Samsung Electronics was granted yet another patent detailing an in-screen fingerprint reader, with its latest contraption design being spotted in the database of the World Intellectual Property Organization earlier today. The sensor in question is significantly smaller than those that usually double as physical Home buttons or are mounted on the rear panels of modern smartphones, with Samsung acknowledging its solution revolves around a scanner that can't even cover the entire fingertip of the average adult. Due to those limitations, the company envisioned a software solution that would have the reader accept partial fingertips, at least in the sense that it prompts the user to swipe the scanner in a particular direction in order to check for a complete match.
In practice, touching the sensor would present users with a display prompt indicating in which direction they're meant to move their finger over the screen in order to scan their entire fingertip. The South Korean original equipment manufacturer said the technology could be implemented into contemporary touchscreen-enabled handsets, as well as home appliances. When not in use, the fingerprint sensor would be invisible and wouldn't in any way affect the image produced by the display above it, as per the same patent documentation. Samsung thus essentially patented a less convenient in-display fingerprint recognition solution than what firms like Vivo and Huawei already managed to commercialize, though the Seoul-based company itself previously protected less limited technologies which ultimately accomplish the same goal.

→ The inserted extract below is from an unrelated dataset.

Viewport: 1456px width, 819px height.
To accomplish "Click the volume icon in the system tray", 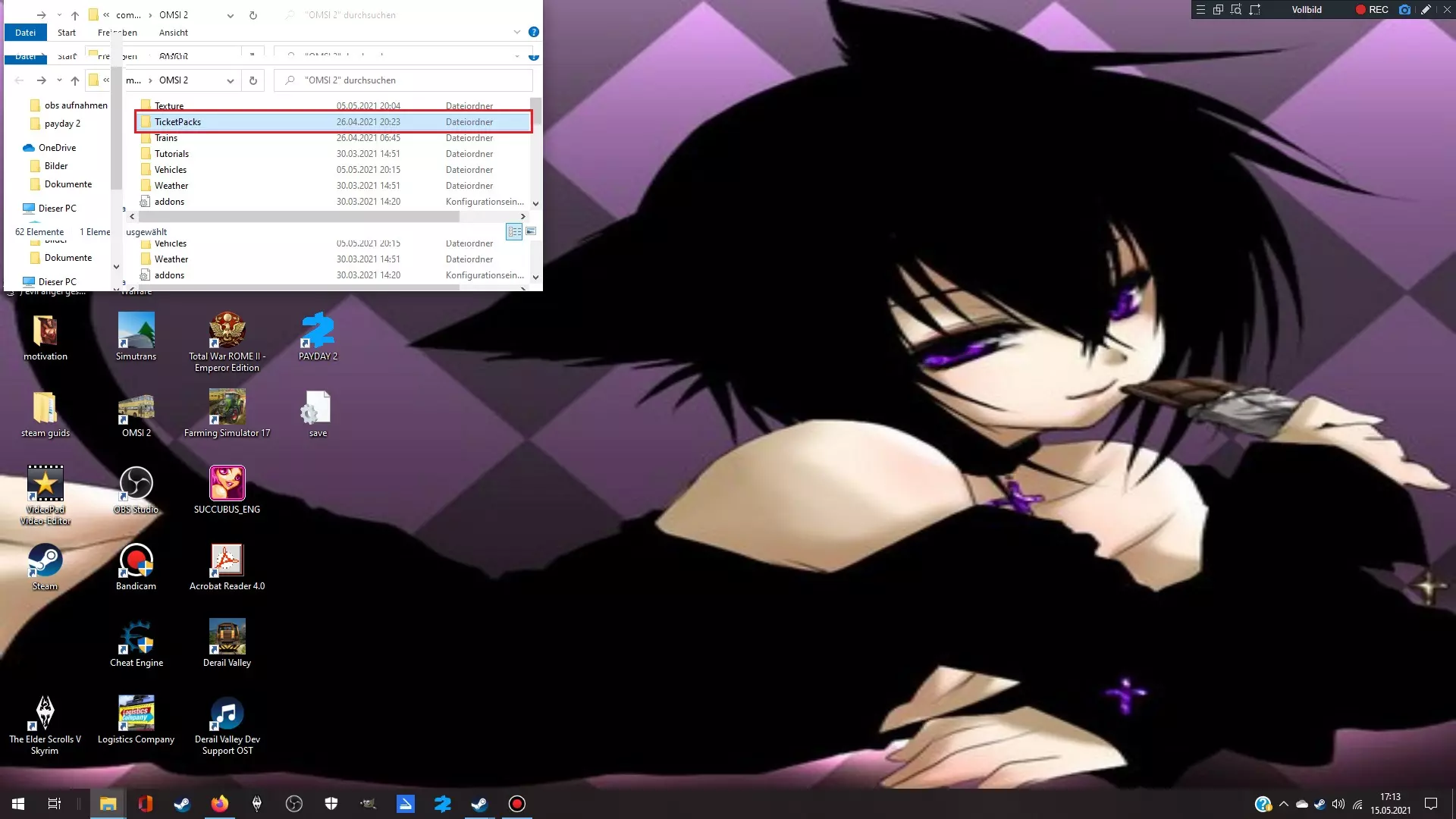I will point(1338,804).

Should the solution described by the latest addition to Samsung's IP portfolio ever be commercialized, it's likely to find its way into mid-range or entry-level devices which are designed with a more cost-effective approach than ultra-premium offerings such as the Galaxy S and Galaxy Note-series smartphones. Samsung has reportedly been trying to implement an in-display fingerprint reader into one of its handsets for several years now but even the upcoming Galaxy Note 9 may lack such an authentication system, industry insiders suggested earlier this month.